**Aufgabenstellung:** Schreibe die folgenden Datensätze neu und ersetze darin jedes „Viewport“ durch „Window“. Alles andere bleibt unverändert.

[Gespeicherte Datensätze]
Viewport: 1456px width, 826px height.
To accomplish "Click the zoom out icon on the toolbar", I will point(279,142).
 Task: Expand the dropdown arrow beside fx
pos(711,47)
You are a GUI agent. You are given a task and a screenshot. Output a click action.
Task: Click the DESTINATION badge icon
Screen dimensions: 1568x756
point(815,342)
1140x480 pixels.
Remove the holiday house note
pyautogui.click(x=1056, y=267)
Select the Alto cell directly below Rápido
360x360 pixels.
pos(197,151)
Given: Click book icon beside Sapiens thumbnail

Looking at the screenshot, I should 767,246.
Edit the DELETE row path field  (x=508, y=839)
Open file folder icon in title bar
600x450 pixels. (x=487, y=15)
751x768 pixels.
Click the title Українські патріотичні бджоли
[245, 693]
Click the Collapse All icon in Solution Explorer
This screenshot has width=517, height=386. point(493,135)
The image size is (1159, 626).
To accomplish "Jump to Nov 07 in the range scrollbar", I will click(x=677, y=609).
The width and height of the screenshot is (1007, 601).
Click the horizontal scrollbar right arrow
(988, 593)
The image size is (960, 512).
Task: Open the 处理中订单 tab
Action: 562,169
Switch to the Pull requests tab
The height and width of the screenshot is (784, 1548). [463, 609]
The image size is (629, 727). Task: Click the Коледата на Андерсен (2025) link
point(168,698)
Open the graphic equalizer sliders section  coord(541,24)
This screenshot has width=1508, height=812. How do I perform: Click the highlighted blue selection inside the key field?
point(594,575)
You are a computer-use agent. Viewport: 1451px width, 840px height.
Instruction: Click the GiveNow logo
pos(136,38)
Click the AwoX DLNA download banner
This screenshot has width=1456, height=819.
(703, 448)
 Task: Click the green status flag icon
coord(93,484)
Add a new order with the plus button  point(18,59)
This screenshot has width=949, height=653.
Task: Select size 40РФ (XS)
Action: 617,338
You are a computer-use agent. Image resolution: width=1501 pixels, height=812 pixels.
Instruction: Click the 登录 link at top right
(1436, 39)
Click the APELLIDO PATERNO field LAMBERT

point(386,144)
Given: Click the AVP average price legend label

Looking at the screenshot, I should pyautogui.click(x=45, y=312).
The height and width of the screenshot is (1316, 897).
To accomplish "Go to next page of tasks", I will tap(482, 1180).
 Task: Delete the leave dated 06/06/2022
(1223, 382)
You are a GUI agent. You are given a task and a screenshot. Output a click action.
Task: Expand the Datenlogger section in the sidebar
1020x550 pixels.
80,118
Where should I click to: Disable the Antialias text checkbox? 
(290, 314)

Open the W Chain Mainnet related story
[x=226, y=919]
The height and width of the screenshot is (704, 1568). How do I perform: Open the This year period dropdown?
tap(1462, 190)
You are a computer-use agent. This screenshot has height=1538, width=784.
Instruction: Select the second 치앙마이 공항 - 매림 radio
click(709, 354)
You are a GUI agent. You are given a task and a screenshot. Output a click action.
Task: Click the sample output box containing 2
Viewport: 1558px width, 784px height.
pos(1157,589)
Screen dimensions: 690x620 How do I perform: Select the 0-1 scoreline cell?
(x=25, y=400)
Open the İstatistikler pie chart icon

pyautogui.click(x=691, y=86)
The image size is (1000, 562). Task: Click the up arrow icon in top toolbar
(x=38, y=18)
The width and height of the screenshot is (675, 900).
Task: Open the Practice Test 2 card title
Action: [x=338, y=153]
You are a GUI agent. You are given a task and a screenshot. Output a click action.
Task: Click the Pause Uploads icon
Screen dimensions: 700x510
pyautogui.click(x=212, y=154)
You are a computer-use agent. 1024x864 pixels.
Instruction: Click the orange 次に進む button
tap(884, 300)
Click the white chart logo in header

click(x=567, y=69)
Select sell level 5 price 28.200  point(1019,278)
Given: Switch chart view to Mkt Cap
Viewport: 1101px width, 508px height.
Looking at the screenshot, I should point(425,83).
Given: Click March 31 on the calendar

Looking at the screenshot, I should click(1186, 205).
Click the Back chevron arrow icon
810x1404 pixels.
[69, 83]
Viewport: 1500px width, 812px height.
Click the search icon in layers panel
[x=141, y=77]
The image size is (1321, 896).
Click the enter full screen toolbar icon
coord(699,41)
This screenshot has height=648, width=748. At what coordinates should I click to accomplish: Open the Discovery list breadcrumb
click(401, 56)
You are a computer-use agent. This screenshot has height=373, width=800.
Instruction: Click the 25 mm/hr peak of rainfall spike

**Lösung der Aufgabe:**
Window: 1456px width, 826px height.
To accomplish "Click the zoom out icon on the toolbar", I will point(279,142).
 Task: Expand the dropdown arrow beside fx
pos(711,47)
You are a GUI agent. You are given a task and a screenshot. Output a click action.
Task: Click the DESTINATION badge icon
Screen dimensions: 1568x756
point(815,342)
1140x480 pixels.
Remove the holiday house note
pyautogui.click(x=1056, y=267)
Select the Alto cell directly below Rápido
360x360 pixels.
pos(197,151)
Given: Click book icon beside Sapiens thumbnail

Looking at the screenshot, I should 767,246.
Edit the DELETE row path field  (x=508, y=839)
Open file folder icon in title bar
600x450 pixels. (x=487, y=15)
751x768 pixels.
Click the title Українські патріотичні бджоли
[245, 693]
Click the Collapse All icon in Solution Explorer
This screenshot has width=517, height=386. point(493,135)
The image size is (1159, 626).
To accomplish "Jump to Nov 07 in the range scrollbar", I will click(x=677, y=609).
The width and height of the screenshot is (1007, 601).
Click the horizontal scrollbar right arrow
(988, 593)
The image size is (960, 512).
Task: Open the 处理中订单 tab
Action: 562,169
Switch to the Pull requests tab
The height and width of the screenshot is (784, 1548). [463, 609]
The image size is (629, 727). Task: Click the Коледата на Андерсен (2025) link
point(168,698)
Open the graphic equalizer sliders section  coord(541,24)
This screenshot has width=1508, height=812. How do I perform: Click the highlighted blue selection inside the key field?
point(594,575)
You are a computer-use agent. Window: 1451px width, 840px height.
Instruction: Click the GiveNow logo
pos(136,38)
Click the AwoX DLNA download banner
This screenshot has width=1456, height=819.
(703, 448)
 Task: Click the green status flag icon
coord(93,484)
Add a new order with the plus button  point(18,59)
This screenshot has width=949, height=653.
Task: Select size 40РФ (XS)
Action: 617,338
You are a computer-use agent. Image resolution: width=1501 pixels, height=812 pixels.
Instruction: Click the 登录 link at top right
(1436, 39)
Click the APELLIDO PATERNO field LAMBERT

point(386,144)
Given: Click the AVP average price legend label

Looking at the screenshot, I should pyautogui.click(x=45, y=312).
The height and width of the screenshot is (1316, 897).
To accomplish "Go to next page of tasks", I will tap(482, 1180).
 Task: Delete the leave dated 06/06/2022
(1223, 382)
You are a GUI agent. You are given a task and a screenshot. Output a click action.
Task: Expand the Datenlogger section in the sidebar
1020x550 pixels.
80,118
Where should I click to: Disable the Antialias text checkbox? 
(290, 314)

Open the W Chain Mainnet related story
[x=226, y=919]
The height and width of the screenshot is (704, 1568). How do I perform: Open the This year period dropdown?
tap(1462, 190)
You are a computer-use agent. This screenshot has height=1538, width=784.
Instruction: Select the second 치앙마이 공항 - 매림 radio
click(709, 354)
You are a GUI agent. You are given a task and a screenshot. Output a click action.
Task: Click the sample output box containing 2
Window: 1558px width, 784px height.
pos(1157,589)
Screen dimensions: 690x620 How do I perform: Select the 0-1 scoreline cell?
(x=25, y=400)
Open the İstatistikler pie chart icon

pyautogui.click(x=691, y=86)
The image size is (1000, 562). Task: Click the up arrow icon in top toolbar
(x=38, y=18)
The width and height of the screenshot is (675, 900).
Task: Open the Practice Test 2 card title
Action: [x=338, y=153]
You are a GUI agent. You are given a task and a screenshot. Output a click action.
Task: Click the Pause Uploads icon
Screen dimensions: 700x510
pyautogui.click(x=212, y=154)
You are a computer-use agent. 1024x864 pixels.
Instruction: Click the orange 次に進む button
tap(884, 300)
Click the white chart logo in header

click(x=567, y=69)
Select sell level 5 price 28.200  point(1019,278)
Given: Switch chart view to Mkt Cap
Window: 1101px width, 508px height.
Looking at the screenshot, I should point(425,83).
Given: Click March 31 on the calendar

Looking at the screenshot, I should click(1186, 205).
Click the Back chevron arrow icon
810x1404 pixels.
[69, 83]
Window: 1500px width, 812px height.
Click the search icon in layers panel
[x=141, y=77]
The image size is (1321, 896).
Click the enter full screen toolbar icon
coord(699,41)
This screenshot has height=648, width=748. At what coordinates should I click to accomplish: Open the Discovery list breadcrumb
click(401, 56)
You are a computer-use agent. This screenshot has height=373, width=800.
Instruction: Click the 25 mm/hr peak of rainfall spike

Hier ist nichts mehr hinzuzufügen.